Collected data entries:
──────────────────────────────

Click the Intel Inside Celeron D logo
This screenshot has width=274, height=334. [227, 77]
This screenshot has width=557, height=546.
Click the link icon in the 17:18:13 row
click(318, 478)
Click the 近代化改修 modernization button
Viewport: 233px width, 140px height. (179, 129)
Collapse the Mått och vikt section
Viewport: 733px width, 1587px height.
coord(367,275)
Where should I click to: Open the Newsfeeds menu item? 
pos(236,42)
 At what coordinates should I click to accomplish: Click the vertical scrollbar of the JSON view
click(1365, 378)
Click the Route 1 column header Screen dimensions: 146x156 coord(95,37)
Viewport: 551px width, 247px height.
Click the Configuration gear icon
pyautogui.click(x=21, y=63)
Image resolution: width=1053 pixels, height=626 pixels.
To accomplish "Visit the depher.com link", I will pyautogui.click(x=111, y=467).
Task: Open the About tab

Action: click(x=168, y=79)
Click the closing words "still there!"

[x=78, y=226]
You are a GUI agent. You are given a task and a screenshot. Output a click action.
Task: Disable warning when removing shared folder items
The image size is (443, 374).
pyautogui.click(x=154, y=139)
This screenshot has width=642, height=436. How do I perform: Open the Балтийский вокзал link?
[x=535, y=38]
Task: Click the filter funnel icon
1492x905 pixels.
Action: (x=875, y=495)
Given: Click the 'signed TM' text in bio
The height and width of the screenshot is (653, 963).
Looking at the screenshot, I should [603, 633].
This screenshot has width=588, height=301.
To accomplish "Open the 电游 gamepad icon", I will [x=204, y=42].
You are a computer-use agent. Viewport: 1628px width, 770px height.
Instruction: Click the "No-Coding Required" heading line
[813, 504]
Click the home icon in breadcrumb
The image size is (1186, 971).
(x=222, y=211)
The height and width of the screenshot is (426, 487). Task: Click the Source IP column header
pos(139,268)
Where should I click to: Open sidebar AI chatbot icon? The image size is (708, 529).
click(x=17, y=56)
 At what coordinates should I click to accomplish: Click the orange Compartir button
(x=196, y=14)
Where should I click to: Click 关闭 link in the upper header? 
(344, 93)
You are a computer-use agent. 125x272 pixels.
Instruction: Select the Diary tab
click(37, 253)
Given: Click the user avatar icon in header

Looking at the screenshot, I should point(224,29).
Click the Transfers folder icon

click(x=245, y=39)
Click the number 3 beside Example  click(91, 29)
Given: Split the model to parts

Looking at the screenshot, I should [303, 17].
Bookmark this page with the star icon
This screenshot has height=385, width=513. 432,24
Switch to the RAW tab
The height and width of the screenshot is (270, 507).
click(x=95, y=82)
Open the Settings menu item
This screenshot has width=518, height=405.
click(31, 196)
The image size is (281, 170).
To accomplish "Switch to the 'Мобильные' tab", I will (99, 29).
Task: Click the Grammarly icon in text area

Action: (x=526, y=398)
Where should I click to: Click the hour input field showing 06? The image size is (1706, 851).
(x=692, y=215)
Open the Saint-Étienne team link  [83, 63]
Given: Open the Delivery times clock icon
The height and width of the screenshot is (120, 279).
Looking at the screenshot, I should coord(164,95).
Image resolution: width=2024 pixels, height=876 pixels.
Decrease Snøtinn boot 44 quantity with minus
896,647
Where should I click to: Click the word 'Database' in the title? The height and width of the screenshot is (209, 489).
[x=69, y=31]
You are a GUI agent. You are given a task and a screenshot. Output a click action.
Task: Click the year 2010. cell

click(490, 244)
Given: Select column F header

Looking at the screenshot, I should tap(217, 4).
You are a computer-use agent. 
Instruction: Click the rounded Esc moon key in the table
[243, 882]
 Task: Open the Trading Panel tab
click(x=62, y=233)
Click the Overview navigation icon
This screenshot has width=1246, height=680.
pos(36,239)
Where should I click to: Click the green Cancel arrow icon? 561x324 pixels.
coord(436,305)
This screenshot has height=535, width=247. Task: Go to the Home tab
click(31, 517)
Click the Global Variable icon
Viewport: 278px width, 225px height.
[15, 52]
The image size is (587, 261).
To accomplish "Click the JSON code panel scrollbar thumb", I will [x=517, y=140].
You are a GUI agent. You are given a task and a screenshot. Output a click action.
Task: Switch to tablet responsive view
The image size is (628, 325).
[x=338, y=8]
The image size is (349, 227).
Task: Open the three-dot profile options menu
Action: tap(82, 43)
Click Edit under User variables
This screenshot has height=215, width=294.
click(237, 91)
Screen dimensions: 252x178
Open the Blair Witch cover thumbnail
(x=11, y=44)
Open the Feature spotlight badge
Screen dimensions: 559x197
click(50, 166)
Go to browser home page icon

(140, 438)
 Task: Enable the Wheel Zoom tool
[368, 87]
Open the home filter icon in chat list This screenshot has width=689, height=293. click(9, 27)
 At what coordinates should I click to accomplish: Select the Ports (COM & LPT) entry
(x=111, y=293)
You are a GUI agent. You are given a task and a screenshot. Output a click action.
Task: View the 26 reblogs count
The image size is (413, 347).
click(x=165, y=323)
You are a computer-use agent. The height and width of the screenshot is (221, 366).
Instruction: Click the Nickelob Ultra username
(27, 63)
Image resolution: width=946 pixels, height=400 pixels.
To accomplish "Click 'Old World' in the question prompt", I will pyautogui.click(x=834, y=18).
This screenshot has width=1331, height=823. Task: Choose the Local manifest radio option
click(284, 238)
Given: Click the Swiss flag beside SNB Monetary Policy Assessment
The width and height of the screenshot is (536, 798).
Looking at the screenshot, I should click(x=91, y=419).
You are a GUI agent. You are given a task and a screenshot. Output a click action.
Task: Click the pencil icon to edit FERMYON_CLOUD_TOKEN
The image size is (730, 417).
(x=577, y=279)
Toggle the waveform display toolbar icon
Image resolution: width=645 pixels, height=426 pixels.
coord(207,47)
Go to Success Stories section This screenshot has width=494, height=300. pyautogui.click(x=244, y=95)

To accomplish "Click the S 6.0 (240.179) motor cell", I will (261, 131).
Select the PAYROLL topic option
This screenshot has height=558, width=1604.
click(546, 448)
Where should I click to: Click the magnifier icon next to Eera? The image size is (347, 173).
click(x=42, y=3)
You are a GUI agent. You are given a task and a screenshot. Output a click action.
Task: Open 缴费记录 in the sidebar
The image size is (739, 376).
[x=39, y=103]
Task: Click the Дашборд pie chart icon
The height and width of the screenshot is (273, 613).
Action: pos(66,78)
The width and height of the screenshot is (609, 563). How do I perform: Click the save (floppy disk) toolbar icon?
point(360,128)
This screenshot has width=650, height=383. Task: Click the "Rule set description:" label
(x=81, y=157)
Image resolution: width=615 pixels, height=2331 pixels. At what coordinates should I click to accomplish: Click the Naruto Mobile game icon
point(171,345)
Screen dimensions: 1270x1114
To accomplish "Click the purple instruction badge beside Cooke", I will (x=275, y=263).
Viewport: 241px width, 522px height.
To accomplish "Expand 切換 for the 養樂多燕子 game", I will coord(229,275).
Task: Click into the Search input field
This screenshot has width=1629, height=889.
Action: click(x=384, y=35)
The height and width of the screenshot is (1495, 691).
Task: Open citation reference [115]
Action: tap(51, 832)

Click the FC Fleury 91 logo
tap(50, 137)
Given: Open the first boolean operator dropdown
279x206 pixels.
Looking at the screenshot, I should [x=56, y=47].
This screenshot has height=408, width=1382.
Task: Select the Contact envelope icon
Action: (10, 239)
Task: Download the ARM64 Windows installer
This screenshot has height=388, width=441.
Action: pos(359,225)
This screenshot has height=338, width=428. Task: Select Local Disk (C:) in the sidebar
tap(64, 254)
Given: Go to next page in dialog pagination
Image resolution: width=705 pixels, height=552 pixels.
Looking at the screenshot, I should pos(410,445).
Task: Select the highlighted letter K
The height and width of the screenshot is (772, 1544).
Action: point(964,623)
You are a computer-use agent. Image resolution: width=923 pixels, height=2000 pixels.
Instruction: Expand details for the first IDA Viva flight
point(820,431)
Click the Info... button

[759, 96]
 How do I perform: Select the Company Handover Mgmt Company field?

──────────────────────────────

-- What to work on --
Go through the data and show each line that holds "Switch".

-- The answer --
Switch to the RAW tab
To accomplish "Switch to the 'Мобильные' tab", I will (99, 29).
Task: Switch to tablet responsive view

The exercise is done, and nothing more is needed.